4. Know Where The Restaurants Are Nearby
Nothing beats good grub after a hike. If the two of you have hit it off then why not add on a little more time and take them to dinner too. Loads of country pubs offer great food and are a little more forgiving of muddy boots. If food isn’t your thing grab a drink and sit in a good old beer garden.
5. Keep The Drive Short
Long drives make everyone cranky. Try and choose a hike that isn’t hours away to save the fatigue driving brings. Not to mention if the date didn’t go well then the last thing you want is to sit in silence on a long drive home if you’re sharing vehicles.
Some ideas may have come up in your chats previously and you will have a better idea of what would work for your potential date. Ideas are a great place to start but if you can make it personalised then you are more likely to stand proud out of the crowd.
What To Do To Make Your Hike More Romantic?
Want to add that extra sizzle to your hiking date? Whether it’s the first date or you’re treating your special someone there are a few tips that can add some romance.
1. Have A Picnic
Add a blanket to your bag, some of your favourite foods. Think cheeses, cakes, fruit and anything that takes your fancy (that wont spoil after being out of a fridge for a few hours) and pop them into a cool bag. Maybe you take a bottle of champagne and some glasses to add an extra sizzle. Don’t drink? Mix up a mocktail or grab some fancy juices. Choose a spot with a lovely view and enjoy the sunshine.
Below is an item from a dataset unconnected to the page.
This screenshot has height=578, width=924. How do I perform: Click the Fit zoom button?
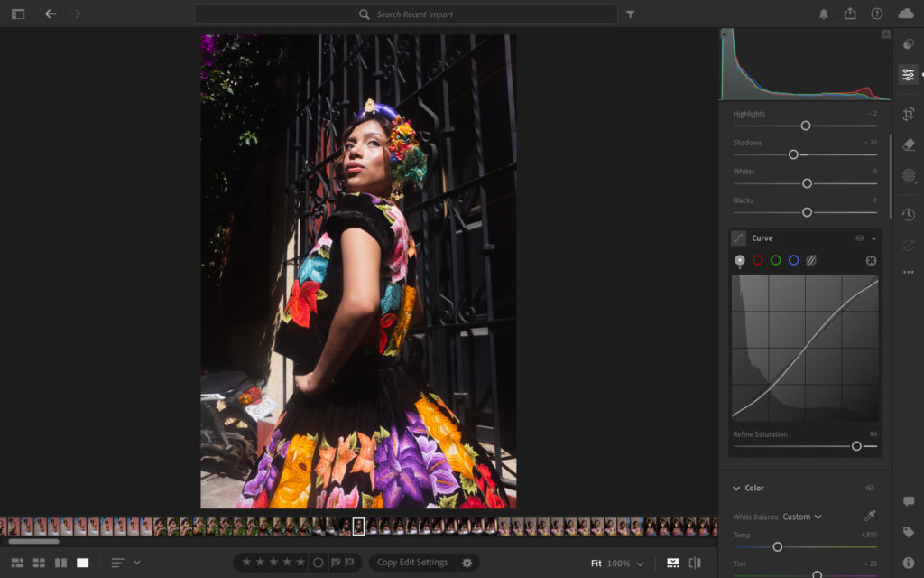[596, 564]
A little tip if you choose to have a picnic is to have a place that you can put rubbish without juices dripping all over your bag. Dry or cover cups in a separate bag and any sticky wrappers or fruit cores too. Remember to leave no trace of your amazing date.
2. Watch The Clouds
Choose a comfy seat or again take a blanket and cuddle up whilst you watch the clouds dance across the sky. Perhaps you can make up stories or create artwork inspired by the sky.
3. Watch The Sunset
Time your hike right and you could be gazing over the valley as the sun disappears, painting the sky in a rainbow of colours. Bring a nice flask of hot chocolate and wrap up warm as you cuddle into the night.
Just remember that the light disappears quickly once the sun goes and when you decide to move pop on your head torches and make your way back.
4. Stargaze
After sunset the stars will start to come out to play. Perhaps a nighttime stroll in more your speed. Grab a head torch for when you need it (and for safety if you are alongside roads) and maybe make a wish on a shooting star if you’re lucky.

5. Create Music
Got a talent? They perhaps treat your date to a song or two when your settled in. Keep it quiet and sweet as a secrete serenade for the two of you.
6. Play Games
Whether this is on route (such as two truths, one lie), or you actually bring a travel game along to play in a beautiful spot, a game can be a nice way to ease into the time together. It also gives you chance to teach them how to play and something to talk about if you’re unsure where to go next. There is also nothing wrong with a bit of flirty jostling either. Whatever the mood fits give it a go.
Conclusion
Hiking is a wonderful way to spend time with anymore. It makes for a way more interesting date than the classic movie and a drink. You will get to know your partner on a better level whilst nature takes away those first date nerves. Even if things don’t pan out, time in nature is excellent for well-being so you have nothing to loose. I hope this helps you find that special someone and good luck. Happy Hiking.